Rewrite these records with every "Home" changed to "Homepage", leaving everything else as it is.

- - - - -

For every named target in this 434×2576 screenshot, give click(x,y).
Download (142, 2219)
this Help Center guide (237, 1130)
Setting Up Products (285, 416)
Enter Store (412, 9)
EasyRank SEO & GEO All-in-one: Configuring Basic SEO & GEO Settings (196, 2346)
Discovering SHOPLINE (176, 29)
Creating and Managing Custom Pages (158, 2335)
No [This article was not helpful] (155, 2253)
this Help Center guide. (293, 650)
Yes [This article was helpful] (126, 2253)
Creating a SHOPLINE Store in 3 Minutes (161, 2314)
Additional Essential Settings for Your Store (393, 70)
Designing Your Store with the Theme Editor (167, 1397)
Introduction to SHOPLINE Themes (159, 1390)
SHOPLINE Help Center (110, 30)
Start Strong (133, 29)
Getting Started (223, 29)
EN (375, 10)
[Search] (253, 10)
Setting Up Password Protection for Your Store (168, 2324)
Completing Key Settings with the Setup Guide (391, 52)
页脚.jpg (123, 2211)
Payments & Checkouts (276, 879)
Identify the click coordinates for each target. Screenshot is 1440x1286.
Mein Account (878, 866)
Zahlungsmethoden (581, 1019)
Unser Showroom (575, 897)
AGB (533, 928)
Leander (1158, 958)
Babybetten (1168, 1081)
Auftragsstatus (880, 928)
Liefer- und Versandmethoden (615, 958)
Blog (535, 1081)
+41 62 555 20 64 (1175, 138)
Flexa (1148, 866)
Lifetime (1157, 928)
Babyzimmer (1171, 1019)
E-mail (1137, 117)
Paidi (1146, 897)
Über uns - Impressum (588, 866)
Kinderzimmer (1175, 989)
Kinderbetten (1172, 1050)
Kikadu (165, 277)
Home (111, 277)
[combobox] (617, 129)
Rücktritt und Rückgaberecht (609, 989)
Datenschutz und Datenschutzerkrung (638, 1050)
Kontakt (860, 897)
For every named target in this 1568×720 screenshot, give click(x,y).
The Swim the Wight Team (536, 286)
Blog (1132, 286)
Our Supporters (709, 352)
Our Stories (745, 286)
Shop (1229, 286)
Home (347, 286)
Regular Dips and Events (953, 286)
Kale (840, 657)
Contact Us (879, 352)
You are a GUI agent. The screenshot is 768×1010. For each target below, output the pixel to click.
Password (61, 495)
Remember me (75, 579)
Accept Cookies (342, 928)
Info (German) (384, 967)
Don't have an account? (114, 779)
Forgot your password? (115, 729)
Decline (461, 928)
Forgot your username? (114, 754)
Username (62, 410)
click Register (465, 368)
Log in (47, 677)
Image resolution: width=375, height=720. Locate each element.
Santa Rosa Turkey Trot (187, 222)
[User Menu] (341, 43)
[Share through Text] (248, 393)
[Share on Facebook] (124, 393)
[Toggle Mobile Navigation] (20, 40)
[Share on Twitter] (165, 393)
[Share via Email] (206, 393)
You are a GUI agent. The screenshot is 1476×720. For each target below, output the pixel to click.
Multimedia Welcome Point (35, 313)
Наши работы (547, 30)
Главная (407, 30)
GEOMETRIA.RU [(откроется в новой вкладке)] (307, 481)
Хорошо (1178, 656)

- - - - -

**Response to the task**:
For every named target in this 434×2576 screenshot, give click(x,y).
Download (142, 2219)
this Help Center guide (237, 1130)
Setting Up Products (285, 416)
Enter Store (412, 9)
EasyRank SEO & GEO All-in-one: Configuring Basic SEO & GEO Settings (196, 2346)
Discovering SHOPLINE (176, 29)
Creating and Managing Custom Pages (158, 2335)
No [This article was not helpful] (155, 2253)
this Help Center guide. (293, 650)
Yes [This article was helpful] (126, 2253)
Creating a SHOPLINE Store in 3 Minutes (161, 2314)
Additional Essential Settings for Your Store (393, 70)
Designing Your Store with the Theme Editor (167, 1397)
Introduction to SHOPLINE Themes (159, 1390)
SHOPLINE Help Center (110, 30)
Start Strong (133, 29)
Getting Started (223, 29)
EN (375, 10)
[Search] (253, 10)
Setting Up Password Protection for Your Store (168, 2324)
Completing Key Settings with the Setup Guide (391, 52)
页脚.jpg (123, 2211)
Payments & Checkouts (276, 879)
Identify the click coordinates for each target. Screenshot is 1440x1286.
Mein Account (878, 866)
Zahlungsmethoden (581, 1019)
Unser Showroom (575, 897)
AGB (533, 928)
Leander (1158, 958)
Babybetten (1168, 1081)
Auftragsstatus (880, 928)
Liefer- und Versandmethoden (615, 958)
Blog (535, 1081)
+41 62 555 20 64 (1175, 138)
Flexa (1148, 866)
Lifetime (1157, 928)
Babyzimmer (1171, 1019)
E-mail (1137, 117)
Paidi (1146, 897)
Über uns - Impressum (588, 866)
Kinderzimmer (1175, 989)
Kinderbetten (1172, 1050)
Kikadu (165, 277)
Homepage (111, 277)
[combobox] (617, 129)
Rücktritt und Rückgaberecht (609, 989)
Datenschutz und Datenschutzerkrung (638, 1050)
Kontakt (860, 897)
For every named target in this 1568×720 screenshot, give click(x,y).
The Swim the Wight Team (536, 286)
Blog (1132, 286)
Our Supporters (709, 352)
Our Stories (745, 286)
Shop (1229, 286)
Homepage (347, 286)
Regular Dips and Events (953, 286)
Kale (840, 657)
Contact Us (879, 352)
You are a GUI agent. The screenshot is 768×1010. For each target below, output the pixel to click.
Password (61, 495)
Remember me (75, 579)
Accept Cookies (342, 928)
Info (German) (384, 967)
Don't have an account? (114, 779)
Forgot your password? (115, 729)
Decline (461, 928)
Forgot your username? (114, 754)
Username (62, 410)
click Register (465, 368)
Log in (47, 677)
Image resolution: width=375, height=720. Locate each element.
Santa Rosa Turkey Trot (187, 222)
[User Menu] (341, 43)
[Share through Text] (248, 393)
[Share on Facebook] (124, 393)
[Toggle Mobile Navigation] (20, 40)
[Share on Twitter] (165, 393)
[Share via Email] (206, 393)
You are a GUI agent. The screenshot is 1476×720. For each target below, output the pixel to click.
Multimedia Welcome Point (35, 313)
Наши работы (547, 30)
Главная (407, 30)
GEOMETRIA.RU [(откроется в новой вкладке)] (307, 481)
Хорошо (1178, 656)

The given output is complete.